(PROBLEM TO WORK ON):
Every line containing the word "column" must be pulled from the records.

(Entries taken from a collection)

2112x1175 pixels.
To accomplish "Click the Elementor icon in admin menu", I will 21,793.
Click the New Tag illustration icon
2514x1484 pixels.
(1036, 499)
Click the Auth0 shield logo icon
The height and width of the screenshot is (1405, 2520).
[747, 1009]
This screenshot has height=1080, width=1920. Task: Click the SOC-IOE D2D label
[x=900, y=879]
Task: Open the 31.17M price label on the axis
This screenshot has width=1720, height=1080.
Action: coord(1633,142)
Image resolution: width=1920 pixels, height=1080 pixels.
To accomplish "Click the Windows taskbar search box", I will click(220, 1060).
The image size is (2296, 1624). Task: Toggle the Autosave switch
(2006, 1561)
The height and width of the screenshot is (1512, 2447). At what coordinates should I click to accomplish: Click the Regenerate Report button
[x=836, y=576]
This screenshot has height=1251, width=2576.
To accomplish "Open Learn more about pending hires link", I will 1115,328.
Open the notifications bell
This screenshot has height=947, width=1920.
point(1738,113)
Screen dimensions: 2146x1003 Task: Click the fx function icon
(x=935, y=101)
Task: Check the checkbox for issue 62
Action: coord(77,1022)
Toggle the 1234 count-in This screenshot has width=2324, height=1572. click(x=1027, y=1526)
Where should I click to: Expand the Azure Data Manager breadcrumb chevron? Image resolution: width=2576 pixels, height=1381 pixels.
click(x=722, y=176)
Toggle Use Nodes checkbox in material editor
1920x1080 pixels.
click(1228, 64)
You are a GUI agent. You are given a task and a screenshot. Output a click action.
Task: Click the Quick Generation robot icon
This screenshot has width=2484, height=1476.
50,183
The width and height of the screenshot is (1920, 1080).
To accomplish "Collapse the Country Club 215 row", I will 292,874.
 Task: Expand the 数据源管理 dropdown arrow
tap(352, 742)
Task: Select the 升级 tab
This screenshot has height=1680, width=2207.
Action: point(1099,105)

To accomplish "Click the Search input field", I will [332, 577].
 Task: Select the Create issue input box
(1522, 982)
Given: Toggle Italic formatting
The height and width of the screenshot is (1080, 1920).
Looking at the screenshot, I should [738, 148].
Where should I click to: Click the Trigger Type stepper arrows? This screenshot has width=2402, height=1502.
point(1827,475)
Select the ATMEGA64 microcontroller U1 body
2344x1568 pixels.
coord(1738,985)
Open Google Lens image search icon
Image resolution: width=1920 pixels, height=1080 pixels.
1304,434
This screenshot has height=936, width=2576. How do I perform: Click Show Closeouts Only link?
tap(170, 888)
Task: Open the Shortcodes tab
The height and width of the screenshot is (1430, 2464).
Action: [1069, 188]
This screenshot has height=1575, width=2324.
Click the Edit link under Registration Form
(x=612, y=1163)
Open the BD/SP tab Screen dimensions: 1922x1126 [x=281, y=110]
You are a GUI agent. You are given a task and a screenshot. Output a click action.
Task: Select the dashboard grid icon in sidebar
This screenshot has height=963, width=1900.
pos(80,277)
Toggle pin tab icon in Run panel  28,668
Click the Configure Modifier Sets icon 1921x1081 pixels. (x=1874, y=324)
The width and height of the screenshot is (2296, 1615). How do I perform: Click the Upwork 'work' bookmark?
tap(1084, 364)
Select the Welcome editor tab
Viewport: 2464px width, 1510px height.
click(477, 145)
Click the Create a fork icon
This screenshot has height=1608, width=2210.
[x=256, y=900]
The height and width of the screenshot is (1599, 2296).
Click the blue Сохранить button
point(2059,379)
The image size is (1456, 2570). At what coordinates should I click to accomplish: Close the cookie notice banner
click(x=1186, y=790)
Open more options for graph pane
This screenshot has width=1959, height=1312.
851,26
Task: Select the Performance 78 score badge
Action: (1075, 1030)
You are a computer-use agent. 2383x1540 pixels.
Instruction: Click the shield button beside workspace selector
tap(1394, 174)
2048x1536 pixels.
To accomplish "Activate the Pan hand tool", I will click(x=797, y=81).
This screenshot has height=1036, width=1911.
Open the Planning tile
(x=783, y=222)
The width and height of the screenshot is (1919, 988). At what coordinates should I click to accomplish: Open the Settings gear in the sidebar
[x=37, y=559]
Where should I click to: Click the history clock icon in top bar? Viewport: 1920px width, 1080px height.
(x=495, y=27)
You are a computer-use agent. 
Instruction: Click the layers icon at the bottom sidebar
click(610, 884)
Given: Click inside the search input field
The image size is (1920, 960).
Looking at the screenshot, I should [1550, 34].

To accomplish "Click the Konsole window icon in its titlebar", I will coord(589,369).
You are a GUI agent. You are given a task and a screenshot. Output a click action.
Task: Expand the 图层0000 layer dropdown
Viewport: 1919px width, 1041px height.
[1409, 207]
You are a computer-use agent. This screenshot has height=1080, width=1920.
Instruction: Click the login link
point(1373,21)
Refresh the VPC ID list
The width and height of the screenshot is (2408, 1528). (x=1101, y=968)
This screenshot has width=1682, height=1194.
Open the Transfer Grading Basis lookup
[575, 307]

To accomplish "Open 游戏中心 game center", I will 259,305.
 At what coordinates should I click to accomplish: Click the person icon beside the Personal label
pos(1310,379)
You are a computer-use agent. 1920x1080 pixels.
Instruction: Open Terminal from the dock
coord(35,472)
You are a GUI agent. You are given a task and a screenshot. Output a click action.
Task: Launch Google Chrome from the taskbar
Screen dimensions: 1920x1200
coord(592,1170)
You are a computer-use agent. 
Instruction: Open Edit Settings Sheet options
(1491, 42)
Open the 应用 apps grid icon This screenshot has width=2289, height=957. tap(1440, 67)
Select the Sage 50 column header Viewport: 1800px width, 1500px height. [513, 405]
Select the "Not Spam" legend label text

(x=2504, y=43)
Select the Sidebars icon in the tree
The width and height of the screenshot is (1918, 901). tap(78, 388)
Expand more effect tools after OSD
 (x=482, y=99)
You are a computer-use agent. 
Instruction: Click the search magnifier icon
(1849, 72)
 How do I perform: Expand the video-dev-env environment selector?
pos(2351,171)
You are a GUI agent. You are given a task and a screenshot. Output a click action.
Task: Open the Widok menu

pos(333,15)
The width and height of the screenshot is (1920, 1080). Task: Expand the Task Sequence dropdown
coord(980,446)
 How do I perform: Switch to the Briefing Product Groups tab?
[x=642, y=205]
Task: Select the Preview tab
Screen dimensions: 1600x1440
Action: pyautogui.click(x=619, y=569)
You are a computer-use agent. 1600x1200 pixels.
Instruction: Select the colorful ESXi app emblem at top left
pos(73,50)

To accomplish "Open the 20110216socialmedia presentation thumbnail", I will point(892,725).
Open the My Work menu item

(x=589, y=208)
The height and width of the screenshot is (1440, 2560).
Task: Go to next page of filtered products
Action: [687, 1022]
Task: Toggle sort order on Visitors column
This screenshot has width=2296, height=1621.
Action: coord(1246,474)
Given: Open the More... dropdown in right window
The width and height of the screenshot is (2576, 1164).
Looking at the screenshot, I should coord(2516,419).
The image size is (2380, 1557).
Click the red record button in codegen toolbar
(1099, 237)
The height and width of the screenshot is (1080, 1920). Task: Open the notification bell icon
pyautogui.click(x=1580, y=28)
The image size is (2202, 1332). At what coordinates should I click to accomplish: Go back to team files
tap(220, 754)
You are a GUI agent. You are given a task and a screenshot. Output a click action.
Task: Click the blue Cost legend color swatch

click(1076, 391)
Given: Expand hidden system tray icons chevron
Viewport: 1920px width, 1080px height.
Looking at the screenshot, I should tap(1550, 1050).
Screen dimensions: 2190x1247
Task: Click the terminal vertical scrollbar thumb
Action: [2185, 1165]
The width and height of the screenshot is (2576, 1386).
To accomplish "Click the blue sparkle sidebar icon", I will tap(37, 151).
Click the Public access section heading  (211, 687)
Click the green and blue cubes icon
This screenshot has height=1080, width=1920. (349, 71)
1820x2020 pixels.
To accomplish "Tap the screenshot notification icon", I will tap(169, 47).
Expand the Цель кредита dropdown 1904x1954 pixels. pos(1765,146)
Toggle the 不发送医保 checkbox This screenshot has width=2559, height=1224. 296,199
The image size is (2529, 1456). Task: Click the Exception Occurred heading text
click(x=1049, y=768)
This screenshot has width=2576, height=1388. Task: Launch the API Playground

(ANSWER SPACE):
Select the Sage 50 column header Viewport: 1800px width, 1500px height. [513, 405]
Task: Toggle sort order on Visitors column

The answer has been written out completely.